A spokesperson for the social media influencer said Kim was “asking to resolve this issue” and that she had “fully cooperated with the SEC from the beginning.”

“Ms. Kardashian is pleased to have resolved this matter with the SEC,” a spokesperson for Kardashian told the Post.

“Kardashian has been fully cooperative with the SEC from the beginning, and she remains willing to do whatever she can to assist the SEC in this matter.”

The spokesman added that “she wanted to put this matter behind her to avoid a prolonged dispute.”

“The settlement she reached with the SEC allows her to do that so she can move forward in various business endeavors.”

Ripley Museum officials are speaking out and say Kim Kardashian did not damage Marilyn Monroe’s dress after wearing it to the Met Gala. (Photo by Dimitrios Kambouris/Getty Images for The Met Museum/Vogue)

SEC says Kardashian case will make it clear to celebrities that they must disclose payments when promoting investments

SEC Chairman Gary Gensler said the case against Kim will make it clear to the masses that investment opportunities promoted by celebrities and social media influencers are “(not) suitable for all investors” and to be weary of such promotions, the Post reported.

“This case is a reminder that when celebrities or influencers endorse investment opportunities, including crypto-asset securities, that doesn’t mean those investment products are right for all investors,” said SEC Chairman Gary Gensler.
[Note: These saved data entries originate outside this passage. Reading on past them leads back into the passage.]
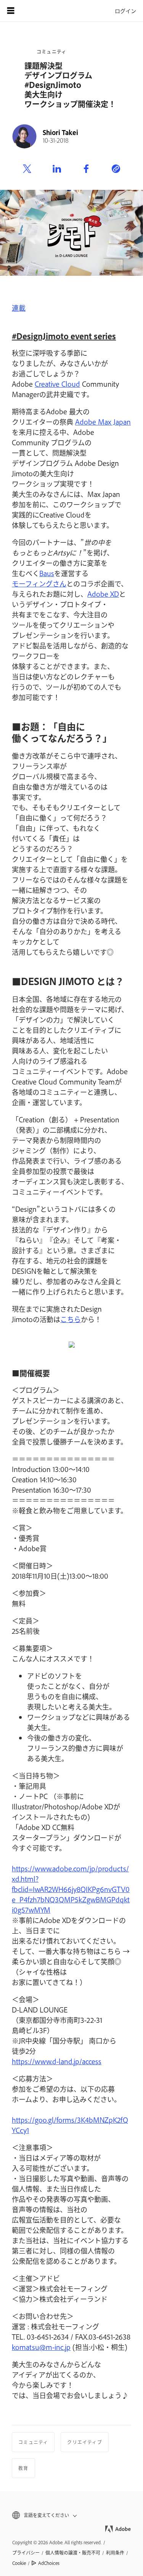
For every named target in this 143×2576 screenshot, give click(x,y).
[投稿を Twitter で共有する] (27, 169)
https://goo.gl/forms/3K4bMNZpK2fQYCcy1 (70, 2124)
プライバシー (26, 2552)
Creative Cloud (57, 383)
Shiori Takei (60, 132)
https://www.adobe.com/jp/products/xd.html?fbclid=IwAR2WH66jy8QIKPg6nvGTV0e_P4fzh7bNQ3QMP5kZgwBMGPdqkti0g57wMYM (71, 1889)
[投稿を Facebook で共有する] (86, 169)
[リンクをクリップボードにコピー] (116, 169)
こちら (70, 1319)
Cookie (19, 2563)
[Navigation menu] (10, 10)
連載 (19, 307)
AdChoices (48, 2563)
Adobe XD (103, 593)
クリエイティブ (84, 2442)
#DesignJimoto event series (64, 336)
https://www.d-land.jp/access (56, 2061)
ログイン (125, 11)
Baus (46, 573)
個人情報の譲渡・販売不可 (72, 2552)
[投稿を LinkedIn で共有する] (57, 169)
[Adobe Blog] (32, 10)
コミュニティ (51, 51)
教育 (23, 2468)
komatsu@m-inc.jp (41, 2347)
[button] (71, 2515)
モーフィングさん (39, 583)
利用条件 (115, 2552)
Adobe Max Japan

Hensley added that the case will also make it clear that celebrities and influencers can and will be held accountable if they fail to publicly disclose how much they were paid to promote investment opportunities.

“We encourage investors to consider potential investment risks and opportunities in light of their own financial goals,” Hensley said.

“Ms. Kardashian’s case also serves as a reminder to celebrities and others that the law requires them to disclose to the public when and how much they are paid to promote securities investments.”

Kardashian and Floyd Mayweather were embroiled in a Crypto ‘Pump & Dump’ lawsuit earlier this year

Earlier this year, Kardashian and former boxing champion Floyd Mayweather were featured in a lawsuit alleging they misled their online followers by promoting “pump and dump” cryptocurrency schemes.

Former Boston Celtics star Paul Pierce was also named in the suit, according to the Post.

Both Kim and Floyd were accused of making “false or misleading statements” while promoting Ethereum Max tokens.

“In truth, the defendants sold EMAX tokens to investors so that they could sell their share of Float at a profit,” the lawsuit states.

Mayweather paid more than $600,000 in a settlement with the SEC without admitting or denying the regulator’s findings, NBC News reports.